Armed with this information, sabermetricians began to develop methods of estimating ERA by controlling for the factors that can muddy the proverbial waters. These estimators enable the evaluation of pitching performance based on what pitchers actually control, rendering more accurate the tracking of their abilities. Watching trends in actual skills that pitchers control can help us better grasp whether shifts in ERA are the result of changes from the individual or from external factors. Since then, many competing estimators have emerged with their accompanying strengths and weaknesses. Perhaps the most popular ERA estimator is Fielding Independent Pitching (FIP), which uses the following straightforward formula: FIP = 3.20 + (3*BB – 2*K + 13*HR)/9, where the 3.20 is a constant dependent on the league and year, used to place the outputted number on the ERA scale.
Researchers have noted that, among the defense-independent statistics, home runs are by far the least predictable. Although home-run rate has shown itself to be more repeatable than BABIP, the lack of persistence makes such a comparison similar to justifying a D grade by mentioning that other classmates failed the test. Further research revealed that the percentage of fly balls that left the yard (HR/FB) sported about as little persistence as BABIP, and second-generation estimators attempted to eliminate HR/FB luck from estimation. One of the more obvious adjustments is to simply approximate the number of home runs that would have been hit if the pitcher had neutral luck in the fly ball department, and re-computing FIP with this estimate. This metric, known as Expected Fielding Independent Pitching (xFIP), uses the regular FIP formula but it replaces HR with xHR, the metric described above. This estimator marked an upgrade over FIP given the accepted notion that HR/FB has much more of a foundation in luck than actual skill, but there was still ample room for improvement.
Nate Silver invented QERA back in 2006 for Baseball Prospectus to adjust for a few issues with FIP and xFIP, and while he referred to the stat as a toy, it represented a big step upward in the methodology of estimators. The formula—QERA = (2.69 – .66*GB% + 3.88*BB% – 3.4*K%)^2—derives one of its main benefits from the fact that it accounts for non-linear run scoring; the more baserunners allowed, the higher the percentage that will score. It also removes the bias that innings pitched totals are subject to batted-ball luck and a pitcher with a higher BABIP will have a lower K/IP even if he strikes out the same percentage of hitters. QERA has another problem of its own, in that GB% is really GB/Ball in Play (or, GB/BIP), while BB% and K% are measured per batters faced (SO/PA and BB/PA).

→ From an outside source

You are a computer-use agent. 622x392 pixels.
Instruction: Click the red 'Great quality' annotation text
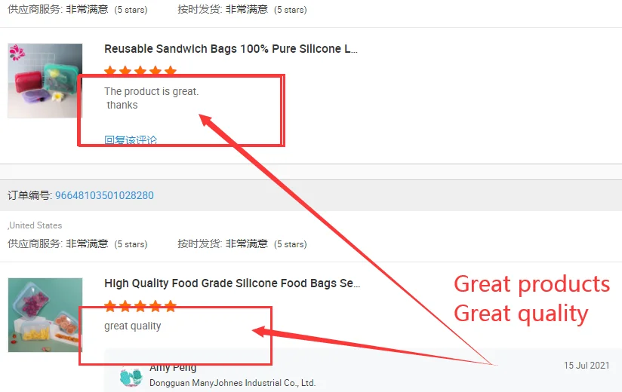point(521,314)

In other words, for pitchers who strike out and walk large numbers of hitters, changes in ground balls per ball in play affect their QERA as much as they do for pitchers who barely strike out or walk any hitters, even though the latter group’s ground-ball rate actually represents a higher tally. Further, while QERA picks up some of the interaction between walk, strikeout, and ground-ball rates, it does not necessarily weight them correctly.
With that in mind, we have invented a new statistic, Skill-Interactive Earned Run Average (SIERA), which corrects the problems with old estimators while adding a few more realistic assumptions. This was done first by un-foiling all of the individual components in QERA while making an adjustment for the issue with the ground-ball denominator issue, and testing to see which interactions and squared terms were relevant by using multiple linear regression analysis. Essentially, we changed the GB/BIP to (GB-FB-PU)/PA and evaluated all of the terms in the exponential regression, removing those with insignificant p-values; while the QERA formula only shows three variables, un-foiling the formula reveals several more. We identified two terms that were not useful: the squared term of walks, and the interaction between walk and strikeout rate. The squared terms on strikeout and ground-ball rates were both significant, and we also found important interactions between walks and grounders and between whiffs and grounders that have strong effects on run scoring.
As a result, SIERA accomplishes the following:
- Allows for the fact that a high ground-ball rate is more useful to pitchers who walk more batters, due to the potential that double plays wipe away runners.
- Allows for the fact that a low fly-ball rate (and therefore, a low HR rate) is less useful to pitchers who strike out a lot of batters (e.g. Johan Santana's FIP tends to be higher than his ERA because the former treats all HR the same, even though Santana’s skill set portends this bombs allowed will usually be solo shots).
- Allows for the fact that adding strikeouts is more useful when you don't strike out many guys to begin with, since more runners get stranded.
- Allows for the fact that adding ground balls is more useful when you already allow a lot of ground balls because there are frequently runners on first.
- Corrects for the fact that QERA used GB/BIP instead of GB/PA (e.g. Joel Pineiro is all contact, so increasing his ground-ball rate means more ground balls than if Oliver Perez had done it, given he's not a high contact guy).
- Corrects for the fact that FIP and xFIP use IP as a denominator which means that luck on balls in play changes one's FIP.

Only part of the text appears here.